## Task directions
Each record that follows should be reproduced in full, character for character.
(Data listing Opens)
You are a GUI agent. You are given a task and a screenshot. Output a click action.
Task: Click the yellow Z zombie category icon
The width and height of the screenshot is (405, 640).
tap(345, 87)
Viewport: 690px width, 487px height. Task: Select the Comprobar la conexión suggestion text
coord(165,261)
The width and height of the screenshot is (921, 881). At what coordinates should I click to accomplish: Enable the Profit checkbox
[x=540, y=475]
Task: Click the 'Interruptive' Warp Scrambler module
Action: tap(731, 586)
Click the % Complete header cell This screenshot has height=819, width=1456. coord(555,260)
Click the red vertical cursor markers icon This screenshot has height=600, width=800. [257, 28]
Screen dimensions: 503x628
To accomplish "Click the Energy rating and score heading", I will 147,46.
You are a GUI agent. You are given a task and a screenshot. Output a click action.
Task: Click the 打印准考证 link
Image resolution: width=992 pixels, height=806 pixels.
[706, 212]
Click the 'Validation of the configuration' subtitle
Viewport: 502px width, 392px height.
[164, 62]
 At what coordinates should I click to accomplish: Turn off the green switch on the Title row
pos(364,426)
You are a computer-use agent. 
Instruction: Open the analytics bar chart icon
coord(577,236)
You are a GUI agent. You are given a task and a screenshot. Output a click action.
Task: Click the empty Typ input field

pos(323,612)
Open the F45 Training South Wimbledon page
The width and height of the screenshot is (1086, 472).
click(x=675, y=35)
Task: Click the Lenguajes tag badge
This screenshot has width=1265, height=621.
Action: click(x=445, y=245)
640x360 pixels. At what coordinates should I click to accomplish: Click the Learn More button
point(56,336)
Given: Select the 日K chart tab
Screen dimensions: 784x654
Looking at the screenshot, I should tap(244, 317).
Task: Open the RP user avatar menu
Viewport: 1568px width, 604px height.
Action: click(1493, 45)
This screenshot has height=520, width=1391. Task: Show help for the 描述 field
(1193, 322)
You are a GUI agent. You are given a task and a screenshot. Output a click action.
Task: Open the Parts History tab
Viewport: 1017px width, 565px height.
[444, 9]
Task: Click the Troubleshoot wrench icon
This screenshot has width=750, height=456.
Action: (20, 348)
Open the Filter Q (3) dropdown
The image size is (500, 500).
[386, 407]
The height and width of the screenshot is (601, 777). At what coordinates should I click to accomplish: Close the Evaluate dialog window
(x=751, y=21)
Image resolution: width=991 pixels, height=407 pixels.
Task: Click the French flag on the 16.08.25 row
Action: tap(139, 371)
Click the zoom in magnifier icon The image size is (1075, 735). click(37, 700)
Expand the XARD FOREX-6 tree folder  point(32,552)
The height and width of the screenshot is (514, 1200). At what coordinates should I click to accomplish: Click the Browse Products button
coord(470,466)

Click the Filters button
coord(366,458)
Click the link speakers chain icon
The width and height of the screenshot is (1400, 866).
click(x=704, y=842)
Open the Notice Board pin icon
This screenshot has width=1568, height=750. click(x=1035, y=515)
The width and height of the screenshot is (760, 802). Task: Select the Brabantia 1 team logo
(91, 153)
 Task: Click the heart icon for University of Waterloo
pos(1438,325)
(Data listing Closes)
## Reply to the task
You are a GUI agent. You are given a task and a screenshot. Output a click action.
Task: Click the yellow Z zombie category icon
The width and height of the screenshot is (405, 640).
tap(345, 87)
Viewport: 690px width, 487px height. Task: Select the Comprobar la conexión suggestion text
coord(165,261)
The width and height of the screenshot is (921, 881). At what coordinates should I click to accomplish: Enable the Profit checkbox
[x=540, y=475]
Task: Click the 'Interruptive' Warp Scrambler module
Action: tap(731, 586)
Click the % Complete header cell This screenshot has height=819, width=1456. coord(555,260)
Click the red vertical cursor markers icon This screenshot has height=600, width=800. [257, 28]
Screen dimensions: 503x628
To accomplish "Click the Energy rating and score heading", I will 147,46.
You are a GUI agent. You are given a task and a screenshot. Output a click action.
Task: Click the 打印准考证 link
Image resolution: width=992 pixels, height=806 pixels.
[706, 212]
Click the 'Validation of the configuration' subtitle
Viewport: 502px width, 392px height.
[164, 62]
 At what coordinates should I click to accomplish: Turn off the green switch on the Title row
pos(364,426)
You are a computer-use agent. 
Instruction: Open the analytics bar chart icon
coord(577,236)
You are a GUI agent. You are given a task and a screenshot. Output a click action.
Task: Click the empty Typ input field

pos(323,612)
Open the F45 Training South Wimbledon page
The width and height of the screenshot is (1086, 472).
click(x=675, y=35)
Task: Click the Lenguajes tag badge
This screenshot has width=1265, height=621.
Action: click(x=445, y=245)
640x360 pixels. At what coordinates should I click to accomplish: Click the Learn More button
point(56,336)
Given: Select the 日K chart tab
Screen dimensions: 784x654
Looking at the screenshot, I should tap(244, 317).
Task: Open the RP user avatar menu
Viewport: 1568px width, 604px height.
Action: click(1493, 45)
This screenshot has height=520, width=1391. Task: Show help for the 描述 field
(1193, 322)
You are a GUI agent. You are given a task and a screenshot. Output a click action.
Task: Open the Parts History tab
Viewport: 1017px width, 565px height.
[444, 9]
Task: Click the Troubleshoot wrench icon
This screenshot has width=750, height=456.
Action: (20, 348)
Open the Filter Q (3) dropdown
The image size is (500, 500).
[386, 407]
The height and width of the screenshot is (601, 777). At what coordinates should I click to accomplish: Close the Evaluate dialog window
(x=751, y=21)
Image resolution: width=991 pixels, height=407 pixels.
Task: Click the French flag on the 16.08.25 row
Action: tap(139, 371)
Click the zoom in magnifier icon The image size is (1075, 735). click(37, 700)
Expand the XARD FOREX-6 tree folder  point(32,552)
The height and width of the screenshot is (514, 1200). At what coordinates should I click to accomplish: Click the Browse Products button
coord(470,466)

Click the Filters button
coord(366,458)
Click the link speakers chain icon
The width and height of the screenshot is (1400, 866).
click(x=704, y=842)
Open the Notice Board pin icon
This screenshot has width=1568, height=750. click(x=1035, y=515)
The width and height of the screenshot is (760, 802). Task: Select the Brabantia 1 team logo
(91, 153)
 Task: Click the heart icon for University of Waterloo
pos(1438,325)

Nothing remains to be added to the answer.